Ortaokulda salakça bir hevesle Orhan Pamuk okumaya başlamıştım. Şimdi bile zor anlıyorum ama çocukluk işte. O yıllarda herkesde bir kendini etiketleme sevdası vardır ya, ben "entel"i seçmiştim. Orhan Pamuk okuyarak entel olacağımı zannettiğim zamanlardan sonra uzun süre üstümde kalan "metalcilik" daha cazip gelmişti, üstelik siyah hala en sevdiğim renktir (siyah, renk değildir!) Hala ara sıra dinlesem de uzun süre dinlemeye dayanamadığım bir takım müzikler, saçma sapan aksesuarlar ve simsiyah kıyafetlerle de pekiştirdim etiketimi. Tesadüf bu ya bir satanizm dalgası yükseldi ve uzun saçlı, siyah kıyafetli tipleri birer birer toplamaya başladı polisler (bu ülkede neler yaşanmadı ki!) Ailem ve yakın çevrem ortaokula giden tıfıl bi tipi de alabilirler gibi saçma sapan edişelerle (evet biraz nevrotikler) beni vazgeçirmeye çalıştıkça daha da kıymete bindi metalci hal ve tavırlarım. "Bir Satanistin Anıları" kitabı tam da o arada piyasaya çıktı ve ergen ben tutkuyla o kitabı istedim annemden (acıklı ilgi çekme çabaları). Ama benim açık görüşlü annem tüm aile - akraba tayfasını karşısına alarak bana kitabı aldı. Tabi önce kendisi okudu ve okumamda bir zarar görmedi. Kendisine saygılarımı sunmak boynumun borcu.

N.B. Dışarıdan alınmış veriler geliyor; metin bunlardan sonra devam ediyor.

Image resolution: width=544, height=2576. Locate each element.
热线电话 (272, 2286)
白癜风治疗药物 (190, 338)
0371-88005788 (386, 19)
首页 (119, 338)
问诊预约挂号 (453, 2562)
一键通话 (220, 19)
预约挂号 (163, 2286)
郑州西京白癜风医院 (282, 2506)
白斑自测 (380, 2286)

Elime geçen her kitabı okuyordum, tür ayırt etmeden, hala da etmem. (Ayrıca itiraf etmekten de utanmıyorum çik-lit e bayılıyorum!) Ama bu alışkanlık bazen kötü de olabildi hayatımda. Annelerin çocuklarına örnek gösterdiği sıkıcı tiplerden biri olmanın yanı sıra ukala olduğum önyargısına da kapıldı yaşıtlarım. Bunlardan daha da kötüsü, elime aldığım kitabı bırakmadan rahat uyuyamadığım için sınavlara çalışmadan girdiğim çok oldu. (Sorulara kitabı anlatan cevaplar vermek isterdim öyle zamanlarda ama hiç o kadar cesur olamadım)



Bir mavi yolculukta (kıymetini sonradan anladığım müthiş tatiller) teknede sıkıntıdan patlarken yanımda götürdüğüm bütün kitapları bitirmiştim. Datça'ya indiğimizde annemle küçücük bir kitapçıya girdik. Bazen insanlar ve mekanlar birbirlerine tam oturur ya, küçücük ama çok sevimli kitapçının içinde küçücük ve çok sevimli yaşlıca bir amca vardı. Halinden tavrından görmüş geçirmiş olduğu belli ama mütevazi kalmışlarından. Ne istersin diye sordu, ne istediğimi bilmiyordum. Bir sürü denemeden sonra bana Jean Christophe Grange'ı önerdi, Kızıl Nehirler yeni çıkmıştı. İnanılmaz bir keyifle okuduğumu hatırlıyorum, tekne cenderesinden beni kurtarmıştı. Macera - aksiyon kitaplarıyla böyle tanıştım, sanırım metalciliğime de çok gittiğini düşündüğüm için bir süre sadece onları okudum. Hala da çok severek okurum. (Tavsiye vermezsem ölürüm, ilgileniyorsanız ve hala okumadıysanız "Glenn Meade"i mutlaka okumalısınız.)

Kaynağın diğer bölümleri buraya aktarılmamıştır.